Small start, big finish: progressing your career with UNISON learning

Melanie Heitkamp used UNISON’s learning and development programme to progress her career

Melanie Heitkamp

When she was growing up in her native South Africa, Mel Heitkamp wanted to train as a nurse, but her diminutive stature ruled her out from progressing further at the time.

“I volunteered at the local hospital when I was in high school back in South Africa, but I was rejected from further training because they thought I was too small to physically turn a patient on my own,” she recalls.

Now, several jobs later, living in South Wales with four children, she is all set to enrol on a Bachelor of Nursing (BN) undergraduate degree course – in no small part thanks to the learning support she has had from UNISON.

“I feel like I am coming full circle: I want to study a BN, and nowadays being tiny won’t be a problem!” she says.

Mel began studying with The Open University (OU) in 2009 by taking two courses in what was then called the Openings programme (they are now called Access modules).

She then enrolled on the distance learning short course Science: Human Genetics and Health Issues, which helped her decide that she wanted to train to become a midwife.

“I attended an open day at the University of South Wales on the campus at Glyntaff, where the nursing courses are based, and I found out that one of the routes available was to do the K101 Introduction to Health and Social Care course through the OU,” she says.

It was while she was working her way through that OU course in 2014 that a friend suggested she join a Return to Learn course that UNISON was about to start in Newport.

“When I first joined, I wasn’t sure if it was actually going to give me anything because I was already studying,” she admits. “But it was such a fantastic group, with such a fantastic tutor, I found my interest was piqued after two or three weeks.”

There was just one problem: Mel was not a member of UNISON at the time. “Although I have always been a union protagonist through the years and had the greatest respect for UNISON, I didn’t think I could become a member until I was actually working somewhere,” she explains.

“But I really wanted to complete Return to Learn, so I contacted Area Organiser Jenny Griffin to ask about my options and when she told me I could join as a student, I joined immediately.”

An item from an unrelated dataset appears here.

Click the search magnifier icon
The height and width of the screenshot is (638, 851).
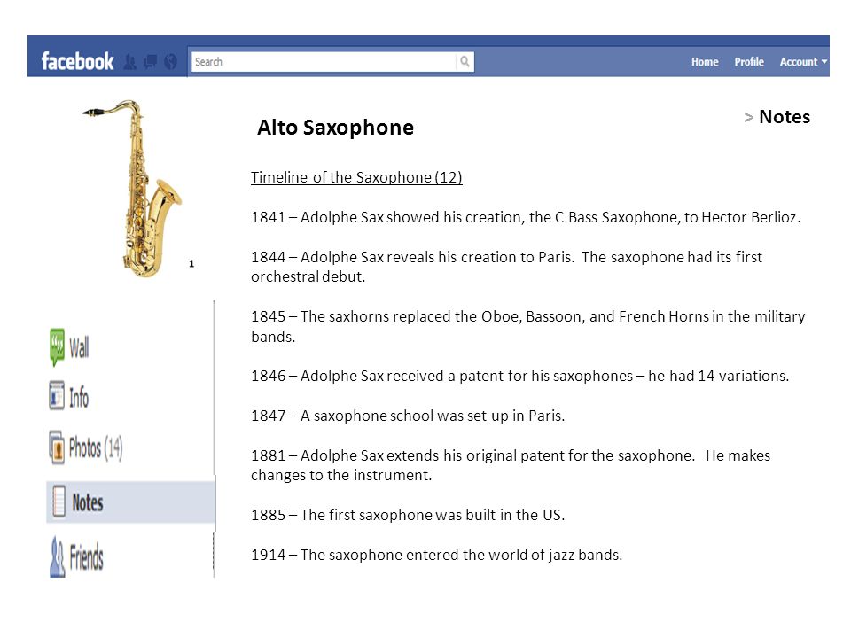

Mel enjoyed studying as part of a group. “We all brought different skills to the group so we were able to help each other: there were some people who had never touched a computer before, so those of us who had helped those who hadn’t,” she says.

“When you go to a course like that and you have fantastic people who have an affinity with each other, you almost become like a second family: UNISON is like that family structure behind you that is supporting you, encouraging you, and I would not have known about that without the Return to Learn course.”

Although the course is finished, Mel’s Return to Learn group created and cemented such solid friendships that the participants continue to keep in touch, Mel reveals. “We are currently meeting once a month for a ‘ladies catch-up’, and at least one other member has decided to continue her studies further as a direct result of the Return to Learn course,” she says.

One particular part of the course has been enormously helpful, as it has helped Mel adjust the route map of her learning journey.

“Marilyn Thomas, who was a fantastic tutor and acted as captain of the ship, put me in touch with one of the first direct entry midwifery students on the course I wanted to do,” Mel recalls.

“Her advice was not to go through the direct entry route but rather to do the BN and then specialise in midwifery – and thanks to that, I have slightly changed my development plan.”

Return to Learn has also alerted Mel not only to the wide range of learning possibilities available through UNISON but also to big picture issues that the union is campaigning on.

“It has opened my eyes to all the extra courses that are there if you want them through UNISON and it has also opened my eyes about the issues that we need to champion out there,” she says.

“If I hadn’t gone on the Return to Learn course, I would have been following my own academic plan and getting my head down and getting on with it, but I would have been a lot more blinkered.”

As she had missed the admission dates for 2015, Mel decided to apply for entry in September 2016 – and when she decided to start another OU course in the meantime, she discovered another way in which Return to Learn had paid off for her.

“Before we started, students were advised to complete an online test to ascertain whether we had the required mathematical skills to complete the course,” Mel explains.

“Thanks to the numbers and percentages work we did within our Return to Learn course, I received 100 per cent in the mathematical component of the test, which I was surprised and delighted about.”

Now that she has started the module, she is finding the maths much easier than she would have without the help of the course, she says.

Mel has also benefited from the support of the Family Skills Network team, part of a group of charities, associations and organisations that work together to support parents in Newport, who have helped find a volunteering placement for Mel at the Royal Gwent Hospital, organised her Disclosure and Barring Service (DBS) check and provided other courses including health and safety; adult and paediatric first aids; food safety; safeguarding and mindfulness.

“The team have been absolutely brilliant: there is training out there, but you have to be determined and you have to know where you want to go,” she says.

To avoid the distractions from studying presented by everything from the phone ringing to the cat playing with her pen, Mel regularly studies on the Caerleon campus, and whenever she gets chatting to other students about problems they might be having, she always recommends the UNISON union route.

“When I have spoken to people and they have been down about something I ask if they have spoken to UNISON or if they are a member of UNISON, so I have been doing quite a lot of advocacy on campus!” she says.